Items from a data source
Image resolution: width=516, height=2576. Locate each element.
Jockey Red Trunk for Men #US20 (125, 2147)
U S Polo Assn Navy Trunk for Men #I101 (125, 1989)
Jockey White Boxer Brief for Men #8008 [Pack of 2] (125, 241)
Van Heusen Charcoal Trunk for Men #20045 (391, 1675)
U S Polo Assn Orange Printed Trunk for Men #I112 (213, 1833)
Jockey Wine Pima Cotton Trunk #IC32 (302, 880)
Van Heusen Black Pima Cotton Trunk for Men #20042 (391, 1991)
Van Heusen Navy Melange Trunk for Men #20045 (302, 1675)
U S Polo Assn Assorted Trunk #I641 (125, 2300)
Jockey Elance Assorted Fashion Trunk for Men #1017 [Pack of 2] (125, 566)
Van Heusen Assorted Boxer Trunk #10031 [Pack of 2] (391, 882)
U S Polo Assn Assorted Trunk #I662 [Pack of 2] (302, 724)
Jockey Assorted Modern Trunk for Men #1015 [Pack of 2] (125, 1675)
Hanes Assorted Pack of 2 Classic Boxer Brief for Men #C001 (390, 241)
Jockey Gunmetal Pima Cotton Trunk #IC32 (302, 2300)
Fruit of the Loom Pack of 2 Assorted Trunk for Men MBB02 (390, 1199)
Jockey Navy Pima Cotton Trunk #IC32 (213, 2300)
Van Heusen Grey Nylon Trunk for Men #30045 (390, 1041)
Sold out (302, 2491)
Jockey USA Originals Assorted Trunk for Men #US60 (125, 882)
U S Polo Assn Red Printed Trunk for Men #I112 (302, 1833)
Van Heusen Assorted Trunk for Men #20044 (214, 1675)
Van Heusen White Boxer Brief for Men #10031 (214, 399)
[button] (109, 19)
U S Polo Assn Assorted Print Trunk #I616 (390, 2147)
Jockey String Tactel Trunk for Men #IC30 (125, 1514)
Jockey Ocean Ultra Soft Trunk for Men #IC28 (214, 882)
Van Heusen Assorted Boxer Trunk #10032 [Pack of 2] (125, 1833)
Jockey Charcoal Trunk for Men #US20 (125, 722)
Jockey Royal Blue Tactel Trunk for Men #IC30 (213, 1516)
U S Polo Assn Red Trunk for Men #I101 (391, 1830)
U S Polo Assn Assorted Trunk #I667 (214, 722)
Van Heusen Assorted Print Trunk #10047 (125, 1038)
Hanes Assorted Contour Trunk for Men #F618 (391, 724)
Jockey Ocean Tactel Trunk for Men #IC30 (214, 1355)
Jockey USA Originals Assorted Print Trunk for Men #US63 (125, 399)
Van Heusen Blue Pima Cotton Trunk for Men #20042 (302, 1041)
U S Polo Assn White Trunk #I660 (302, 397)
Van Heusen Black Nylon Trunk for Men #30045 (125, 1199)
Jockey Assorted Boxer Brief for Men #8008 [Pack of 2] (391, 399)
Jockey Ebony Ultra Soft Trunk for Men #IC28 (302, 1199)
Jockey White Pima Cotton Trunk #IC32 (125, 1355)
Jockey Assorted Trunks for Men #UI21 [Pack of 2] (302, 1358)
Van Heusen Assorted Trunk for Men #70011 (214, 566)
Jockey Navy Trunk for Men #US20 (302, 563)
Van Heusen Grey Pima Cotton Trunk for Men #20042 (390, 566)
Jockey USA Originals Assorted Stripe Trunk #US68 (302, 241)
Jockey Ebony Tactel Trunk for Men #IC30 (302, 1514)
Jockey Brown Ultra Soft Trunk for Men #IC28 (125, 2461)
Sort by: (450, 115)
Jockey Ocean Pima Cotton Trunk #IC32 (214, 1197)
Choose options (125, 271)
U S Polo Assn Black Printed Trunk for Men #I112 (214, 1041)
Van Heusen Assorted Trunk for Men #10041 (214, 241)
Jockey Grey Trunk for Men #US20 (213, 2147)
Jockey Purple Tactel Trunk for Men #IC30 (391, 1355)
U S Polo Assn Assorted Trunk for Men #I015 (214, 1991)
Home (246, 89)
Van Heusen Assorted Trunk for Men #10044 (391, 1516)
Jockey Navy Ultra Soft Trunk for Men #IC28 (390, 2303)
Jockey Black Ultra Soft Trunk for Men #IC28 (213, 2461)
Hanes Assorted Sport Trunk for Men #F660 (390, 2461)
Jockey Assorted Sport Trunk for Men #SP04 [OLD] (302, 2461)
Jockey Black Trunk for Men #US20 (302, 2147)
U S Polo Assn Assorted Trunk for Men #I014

PROBLEM DESCRIPTION:
Your response should consist of the records, printed exactly.

TASK RESPONSE:
Image resolution: width=516, height=2576. Locate each element.
Jockey Red Trunk for Men #US20 (125, 2147)
U S Polo Assn Navy Trunk for Men #I101 (125, 1989)
Jockey White Boxer Brief for Men #8008 [Pack of 2] (125, 241)
Van Heusen Charcoal Trunk for Men #20045 (391, 1675)
U S Polo Assn Orange Printed Trunk for Men #I112 (213, 1833)
Jockey Wine Pima Cotton Trunk #IC32 (302, 880)
Van Heusen Black Pima Cotton Trunk for Men #20042 (391, 1991)
Van Heusen Navy Melange Trunk for Men #20045 (302, 1675)
U S Polo Assn Assorted Trunk #I641 (125, 2300)
Jockey Elance Assorted Fashion Trunk for Men #1017 [Pack of 2] (125, 566)
Van Heusen Assorted Boxer Trunk #10031 [Pack of 2] (391, 882)
U S Polo Assn Assorted Trunk #I662 [Pack of 2] (302, 724)
Jockey Assorted Modern Trunk for Men #1015 [Pack of 2] (125, 1675)
Hanes Assorted Pack of 2 Classic Boxer Brief for Men #C001 (390, 241)
Jockey Gunmetal Pima Cotton Trunk #IC32 (302, 2300)
Fruit of the Loom Pack of 2 Assorted Trunk for Men MBB02 (390, 1199)
Jockey Navy Pima Cotton Trunk #IC32 (213, 2300)
Van Heusen Grey Nylon Trunk for Men #30045 (390, 1041)
Sold out (302, 2491)
Jockey USA Originals Assorted Trunk for Men #US60 (125, 882)
U S Polo Assn Red Printed Trunk for Men #I112 (302, 1833)
Van Heusen Assorted Trunk for Men #20044 (214, 1675)
Van Heusen White Boxer Brief for Men #10031 (214, 399)
[button] (109, 19)
U S Polo Assn Assorted Print Trunk #I616 (390, 2147)
Jockey String Tactel Trunk for Men #IC30 (125, 1514)
Jockey Ocean Ultra Soft Trunk for Men #IC28 (214, 882)
Van Heusen Assorted Boxer Trunk #10032 [Pack of 2] (125, 1833)
Jockey Charcoal Trunk for Men #US20 (125, 722)
Jockey Royal Blue Tactel Trunk for Men #IC30 (213, 1516)
U S Polo Assn Red Trunk for Men #I101 (391, 1830)
U S Polo Assn Assorted Trunk #I667 (214, 722)
Van Heusen Assorted Print Trunk #10047 (125, 1038)
Hanes Assorted Contour Trunk for Men #F618 (391, 724)
Jockey Ocean Tactel Trunk for Men #IC30 (214, 1355)
Jockey USA Originals Assorted Print Trunk for Men #US63 (125, 399)
Van Heusen Blue Pima Cotton Trunk for Men #20042 (302, 1041)
U S Polo Assn White Trunk #I660 (302, 397)
Van Heusen Black Nylon Trunk for Men #30045 (125, 1199)
Jockey Assorted Boxer Brief for Men #8008 [Pack of 2] (391, 399)
Jockey Ebony Ultra Soft Trunk for Men #IC28 (302, 1199)
Jockey White Pima Cotton Trunk #IC32 (125, 1355)
Jockey Assorted Trunks for Men #UI21 [Pack of 2] (302, 1358)
Van Heusen Assorted Trunk for Men #70011 (214, 566)
Jockey Navy Trunk for Men #US20 (302, 563)
Van Heusen Grey Pima Cotton Trunk for Men #20042 (390, 566)
Jockey USA Originals Assorted Stripe Trunk #US68 (302, 241)
Jockey Ebony Tactel Trunk for Men #IC30 (302, 1514)
Jockey Brown Ultra Soft Trunk for Men #IC28 (125, 2461)
Sort by: (450, 115)
Jockey Ocean Pima Cotton Trunk #IC32 (214, 1197)
Choose options (125, 271)
U S Polo Assn Black Printed Trunk for Men #I112 (214, 1041)
Van Heusen Assorted Trunk for Men #10041 (214, 241)
Jockey Grey Trunk for Men #US20 (213, 2147)
Jockey Purple Tactel Trunk for Men #IC30 (391, 1355)
U S Polo Assn Assorted Trunk for Men #I015 (214, 1991)
Home (246, 89)
Van Heusen Assorted Trunk for Men #10044 (391, 1516)
Jockey Navy Ultra Soft Trunk for Men #IC28 (390, 2303)
Jockey Black Ultra Soft Trunk for Men #IC28 (213, 2461)
Hanes Assorted Sport Trunk for Men #F660 (390, 2461)
Jockey Assorted Sport Trunk for Men #SP04 [OLD] (302, 2461)
Jockey Black Trunk for Men #US20 (302, 2147)
U S Polo Assn Assorted Trunk for Men #I014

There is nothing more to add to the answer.